# YOUR ASSIGNMENT:
The records below need copying. Match each line exactly.

•••

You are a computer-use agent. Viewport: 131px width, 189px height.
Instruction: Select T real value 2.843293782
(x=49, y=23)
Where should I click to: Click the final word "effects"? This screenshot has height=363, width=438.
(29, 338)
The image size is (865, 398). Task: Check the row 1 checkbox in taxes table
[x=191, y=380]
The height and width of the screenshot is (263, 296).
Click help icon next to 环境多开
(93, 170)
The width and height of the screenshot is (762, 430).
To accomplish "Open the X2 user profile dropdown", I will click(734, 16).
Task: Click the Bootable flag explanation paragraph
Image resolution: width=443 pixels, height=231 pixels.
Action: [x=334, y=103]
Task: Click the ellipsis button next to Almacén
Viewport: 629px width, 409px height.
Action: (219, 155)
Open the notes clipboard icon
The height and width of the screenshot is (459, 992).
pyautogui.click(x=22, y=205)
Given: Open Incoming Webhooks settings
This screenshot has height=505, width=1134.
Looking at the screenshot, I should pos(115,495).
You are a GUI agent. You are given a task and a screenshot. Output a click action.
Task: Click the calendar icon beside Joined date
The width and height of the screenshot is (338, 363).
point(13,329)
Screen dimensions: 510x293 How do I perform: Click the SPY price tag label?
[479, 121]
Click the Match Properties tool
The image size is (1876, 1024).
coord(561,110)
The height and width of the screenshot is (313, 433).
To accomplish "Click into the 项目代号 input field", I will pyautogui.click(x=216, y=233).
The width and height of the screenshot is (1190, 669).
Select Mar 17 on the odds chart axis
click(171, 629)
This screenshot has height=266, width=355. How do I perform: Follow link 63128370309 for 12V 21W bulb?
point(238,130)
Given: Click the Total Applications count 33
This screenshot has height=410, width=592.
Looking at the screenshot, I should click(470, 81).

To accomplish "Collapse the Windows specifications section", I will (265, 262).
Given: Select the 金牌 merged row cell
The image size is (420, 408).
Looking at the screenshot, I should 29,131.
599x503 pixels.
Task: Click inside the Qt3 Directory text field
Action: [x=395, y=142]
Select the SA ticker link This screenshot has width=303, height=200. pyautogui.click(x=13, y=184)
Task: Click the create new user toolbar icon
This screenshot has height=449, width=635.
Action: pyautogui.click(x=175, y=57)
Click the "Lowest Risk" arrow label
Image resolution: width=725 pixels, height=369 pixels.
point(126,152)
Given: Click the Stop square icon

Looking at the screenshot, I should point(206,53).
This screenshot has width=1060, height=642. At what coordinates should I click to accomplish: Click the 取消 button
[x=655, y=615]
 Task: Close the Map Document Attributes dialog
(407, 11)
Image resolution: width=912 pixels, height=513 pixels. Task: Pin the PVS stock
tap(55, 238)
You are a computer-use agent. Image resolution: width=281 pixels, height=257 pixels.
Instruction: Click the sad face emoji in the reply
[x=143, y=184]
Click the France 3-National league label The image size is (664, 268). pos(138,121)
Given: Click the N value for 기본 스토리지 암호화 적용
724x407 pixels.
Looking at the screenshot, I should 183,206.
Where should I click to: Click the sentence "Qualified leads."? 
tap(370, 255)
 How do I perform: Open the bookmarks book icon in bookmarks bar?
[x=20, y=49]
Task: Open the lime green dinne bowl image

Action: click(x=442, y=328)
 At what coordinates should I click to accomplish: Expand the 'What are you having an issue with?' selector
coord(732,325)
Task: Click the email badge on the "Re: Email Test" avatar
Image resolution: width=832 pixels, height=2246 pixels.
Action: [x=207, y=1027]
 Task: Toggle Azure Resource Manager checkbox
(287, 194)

•••

# REPLY:
You are a computer-use agent. Viewport: 131px width, 189px height.
Instruction: Select T real value 2.843293782
(x=49, y=23)
Where should I click to: Click the final word "effects"? This screenshot has height=363, width=438.
(29, 338)
The image size is (865, 398). Task: Check the row 1 checkbox in taxes table
[x=191, y=380]
The height and width of the screenshot is (263, 296).
Click help icon next to 环境多开
(93, 170)
The width and height of the screenshot is (762, 430).
To accomplish "Open the X2 user profile dropdown", I will click(734, 16).
Task: Click the Bootable flag explanation paragraph
Image resolution: width=443 pixels, height=231 pixels.
Action: [x=334, y=103]
Task: Click the ellipsis button next to Almacén
Viewport: 629px width, 409px height.
Action: (219, 155)
Open the notes clipboard icon
The height and width of the screenshot is (459, 992).
pyautogui.click(x=22, y=205)
Given: Open Incoming Webhooks settings
This screenshot has height=505, width=1134.
Looking at the screenshot, I should pos(115,495).
You are a GUI agent. You are given a task and a screenshot. Output a click action.
Task: Click the calendar icon beside Joined date
The width and height of the screenshot is (338, 363).
point(13,329)
Screen dimensions: 510x293 How do I perform: Click the SPY price tag label?
[479, 121]
Click the Match Properties tool
The image size is (1876, 1024).
coord(561,110)
The height and width of the screenshot is (313, 433).
To accomplish "Click into the 项目代号 input field", I will pyautogui.click(x=216, y=233).
The width and height of the screenshot is (1190, 669).
Select Mar 17 on the odds chart axis
click(171, 629)
This screenshot has height=266, width=355. How do I perform: Follow link 63128370309 for 12V 21W bulb?
point(238,130)
Given: Click the Total Applications count 33
This screenshot has height=410, width=592.
Looking at the screenshot, I should click(470, 81).

To accomplish "Collapse the Windows specifications section", I will (265, 262).
Given: Select the 金牌 merged row cell
The image size is (420, 408).
Looking at the screenshot, I should 29,131.
599x503 pixels.
Task: Click inside the Qt3 Directory text field
Action: [x=395, y=142]
Select the SA ticker link This screenshot has width=303, height=200. pyautogui.click(x=13, y=184)
Task: Click the create new user toolbar icon
This screenshot has height=449, width=635.
Action: pyautogui.click(x=175, y=57)
Click the "Lowest Risk" arrow label
Image resolution: width=725 pixels, height=369 pixels.
point(126,152)
Given: Click the Stop square icon

Looking at the screenshot, I should point(206,53).
This screenshot has width=1060, height=642. At what coordinates should I click to accomplish: Click the 取消 button
[x=655, y=615]
 Task: Close the Map Document Attributes dialog
(407, 11)
Image resolution: width=912 pixels, height=513 pixels. Task: Pin the PVS stock
tap(55, 238)
You are a computer-use agent. Image resolution: width=281 pixels, height=257 pixels.
Instruction: Click the sad face emoji in the reply
[x=143, y=184]
Click the France 3-National league label The image size is (664, 268). pos(138,121)
Given: Click the N value for 기본 스토리지 암호화 적용
724x407 pixels.
Looking at the screenshot, I should 183,206.
Where should I click to: Click the sentence "Qualified leads."? 
tap(370, 255)
 How do I perform: Open the bookmarks book icon in bookmarks bar?
[x=20, y=49]
Task: Open the lime green dinne bowl image

Action: click(x=442, y=328)
 At what coordinates should I click to accomplish: Expand the 'What are you having an issue with?' selector
coord(732,325)
Task: Click the email badge on the "Re: Email Test" avatar
Image resolution: width=832 pixels, height=2246 pixels.
Action: [x=207, y=1027]
 Task: Toggle Azure Resource Manager checkbox
(287, 194)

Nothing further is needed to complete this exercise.